Blood and Water: The Present and Future of Amphibious Operations
To cite this article: Friedman, Brett, “Blood and Water: The Present and Future of Amphibious Operations”, Military Operations, Volume 1, Issue No. 2, Fall 2012, pages 12-15.
The 21st Century has thus far seen a variety of changes in warfare. The world’s most powerful armed forces, prepared to fight a conventional struggle against a near-peer competitor, instead found themselves stymied by insurgents and terrorists in Afghanistan and Iraq. During operations in those two countries, unmanned aerial systems (UASs) found widespread use. UASs were so effective that they have become the center piece of the American counterterrorism strategy.
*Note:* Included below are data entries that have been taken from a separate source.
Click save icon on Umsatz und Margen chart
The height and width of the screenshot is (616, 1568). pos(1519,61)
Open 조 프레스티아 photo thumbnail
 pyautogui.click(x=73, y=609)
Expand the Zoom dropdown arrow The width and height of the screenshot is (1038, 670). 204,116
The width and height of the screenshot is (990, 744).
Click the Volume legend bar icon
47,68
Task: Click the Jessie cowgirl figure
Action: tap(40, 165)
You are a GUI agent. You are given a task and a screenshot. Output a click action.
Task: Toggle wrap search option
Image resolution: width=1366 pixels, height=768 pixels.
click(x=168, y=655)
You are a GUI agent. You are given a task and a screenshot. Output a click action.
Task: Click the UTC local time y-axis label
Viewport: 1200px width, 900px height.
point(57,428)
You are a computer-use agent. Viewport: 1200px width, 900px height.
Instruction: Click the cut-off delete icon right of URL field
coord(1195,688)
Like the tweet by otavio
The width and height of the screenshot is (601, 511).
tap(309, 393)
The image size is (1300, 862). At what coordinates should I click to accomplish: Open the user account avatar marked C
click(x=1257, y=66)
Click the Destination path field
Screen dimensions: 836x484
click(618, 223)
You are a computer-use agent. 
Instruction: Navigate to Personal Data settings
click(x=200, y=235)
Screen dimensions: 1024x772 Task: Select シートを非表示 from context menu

Additionally, warfare is rapidly expanding into the cyber domain as the global computer network becomes more widespread and integrated with society. Despite these changes, the waterways of the world retain their strategic importance due to the commerce that crosses their waves and the access to land they provide. While amphibious operations have always been a critical part of any maritime nation’s repertoire, they are now increasing in importance and utility.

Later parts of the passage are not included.